For now I just David Madore's web page:
@johncarlosbaez @davidsuculum @RobJLow When I was a kid I had some magazines or books with these diagrams and used to fantasize about travelling through them - without really understanding what they were.
@dpiponi - Nice! Like travel brochures.
@johncarlosbaez @RobJLow Madore's web looks like a great resource, thanks!
@BartoszMilewski @johncarlosbaez @internic @j_bertolotti the event horizon is a not a local concept, it only makes sense in the context of the full spacetime. It's the surface from which nothing can escape to infinity. This is not the same as nothing can make it to you.

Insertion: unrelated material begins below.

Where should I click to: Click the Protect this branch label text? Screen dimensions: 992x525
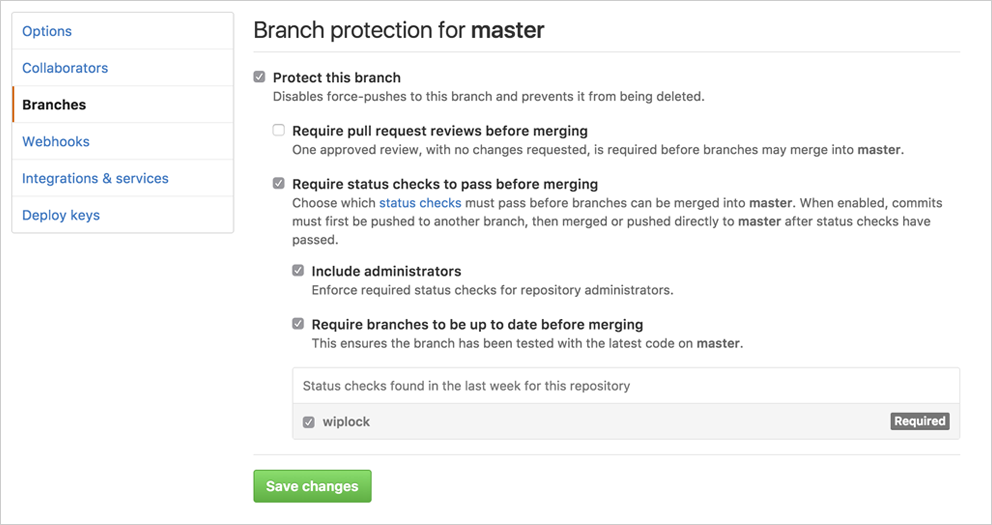tap(336, 77)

Think of the following situation: You're falling to a small black hole outside its event horizon. So clearly, you can see your outstretched arm. Later, I.e in your future, a gigantic object falls in. This now extends the event horizon, and you're suddenly inside. This is because the horizon is a spacetime property, not a local one.
Only in a static spacetime do local and global horizons agree. But the local one is kind of fictitious
@sergedroz @BartoszMilewski @internic @j_bertolotti - right! Your example shows why crossing the horizon is like 'having the happiest day in your life' - it's not something you can know is happening until later: if you get hit by a car next week we may suddenly realize that yesterday was the happiest day in your life.

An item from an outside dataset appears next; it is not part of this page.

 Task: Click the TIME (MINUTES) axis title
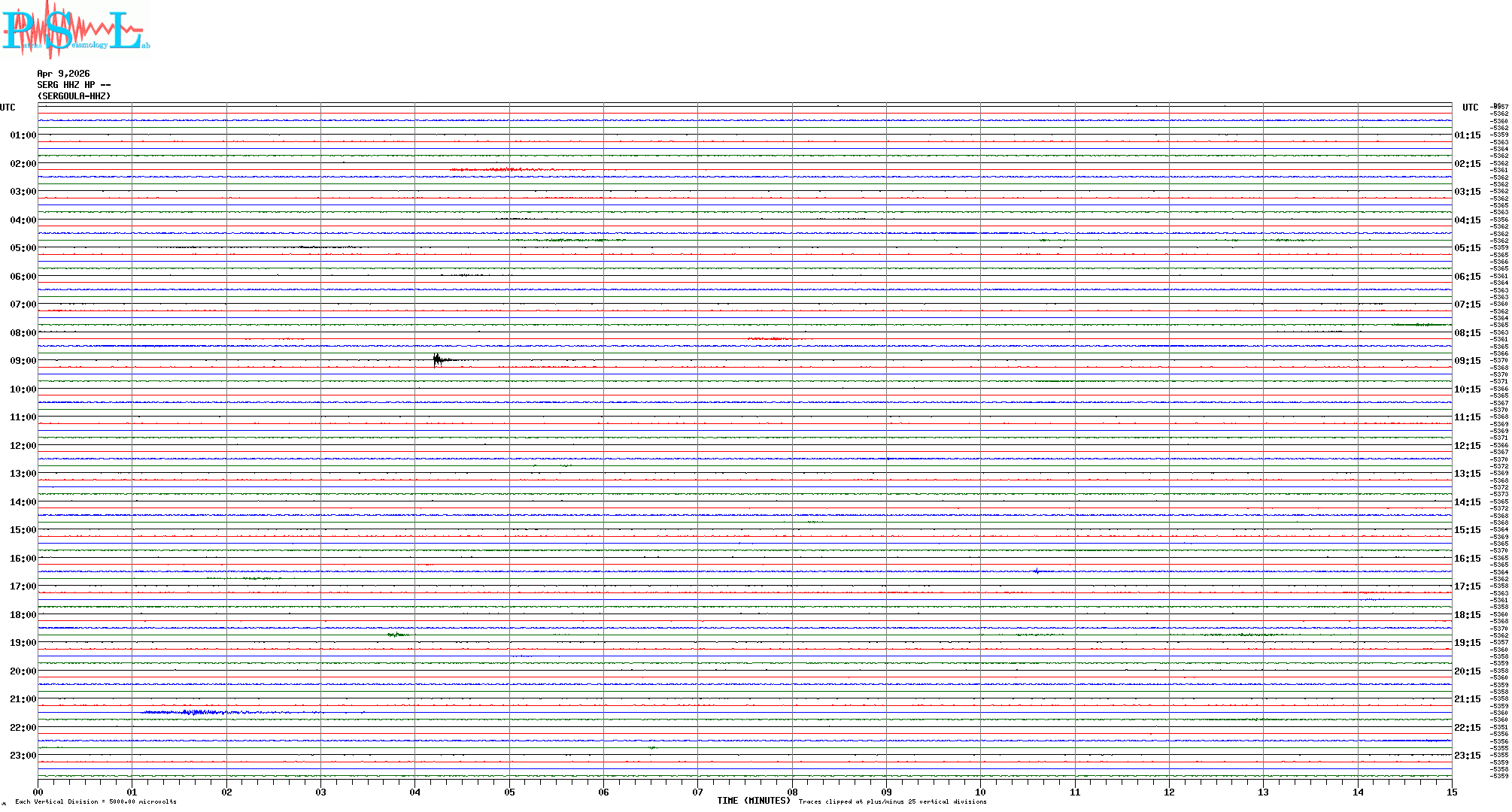point(753,801)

@johncarlosbaez @j_bertolotti I would expect the movie @BartoszMilewski posted elsewhere in this discussion to be pretty accurate, as it was made by @SchnittGetsReal and co. based on simulation.
https://mathstodon.xyz/@BartoszMilewski/113525935025414414
@internic @j_bertolotti @johncarlosbaez
Let's simplify the problem. Two observers are free-falling one after another. We are the second observer filming the first one. Does the first one disappear behind the horizon?
Assume this is a humongous black hole, so tidal forces are negligible.